Что растрогало ее до слез? Смысл этих стихов? Или, скорей всего, неназванная печаль, которой веяло от мелодики слов и окраски моего голоса? Или, возможно, ее возвысила торжественная невразумительность стихов, и она растрогалась до слез именно этой возвышенностью? Или, быть может, стихи в ней приоткрыли таинственный затвор, и хлынула накопленная тяжесть?

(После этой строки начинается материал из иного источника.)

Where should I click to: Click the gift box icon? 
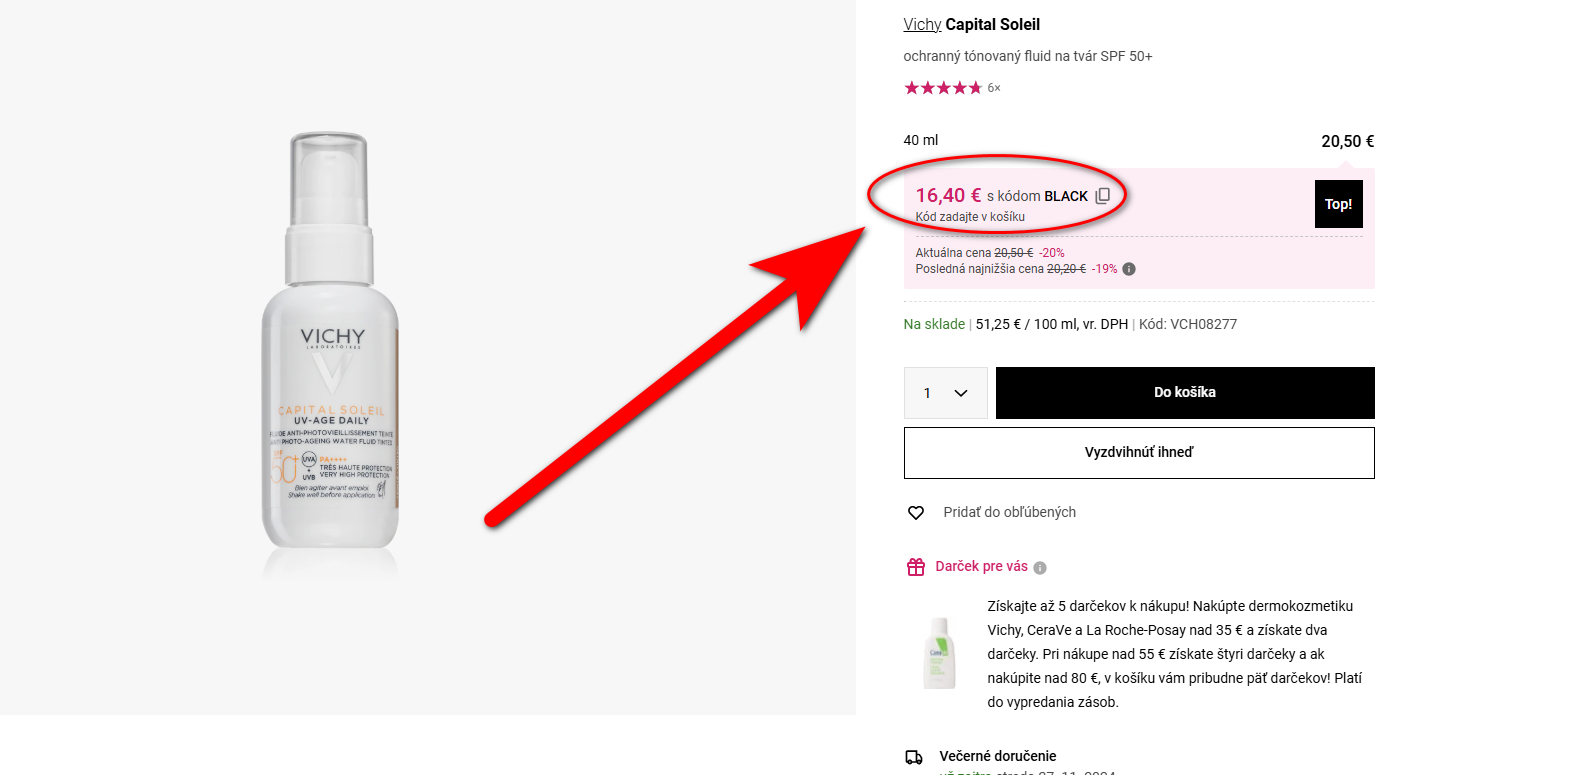pos(916,567)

Не знаю. Люция обвила меня за шею, словно ребенок, прижала голову к пропитанному потом полотну зеленой формы, облегавшей мою грудь, и плакала, плакала, плакала.
9
Как часто в последние годы самые разные женщины упрекали меня (лишь потому, что я не сумел отблагодарить их за чувства) в заносчивости. Чушь, я вовсе не заносчив, но, откровенно сказать, меня и самого удручает, что со времени моей подлинной зрелости я не смог по-настоящему привязаться ни к одной женщине, ни одну женщину, что и говорить, по-настоящему я не любил. Не уверен, знаю ли я причины такой своей незадачливости, Бог весть, быть может, они кроются просто в моих сердечных пороках или — что вероятнее — в обстоятельствах моей биографии; не хочется быть патетичным, но это так: сколь часто воспоминания возвращают меня в зал, в котором сто человек поднимают руки и таким путем отдают приказ сломать мою жизнь; эти сто человек и думать не думали, что однажды обстоятельства постепенно изменятся; не предполагая ничего подобного, они рассчитывали на то, что мое изгнанничество будет пожизненным. Вовсе не из болезненной чувствительности, скорей из злорадного упрямства, свойственного размышлениям, я нередко и по-разному варьировал эту ситуацию и представлял, что произошло бы, если бы вместо исключения из партии меня осудили на смерть через повешение. И я всегда, без колебаний, приходил к однозначному выводу: и в этом случае все подняли бы руки, тем более если в речи председательствующего уместность петли на моей шее была бы эмоционально обоснована.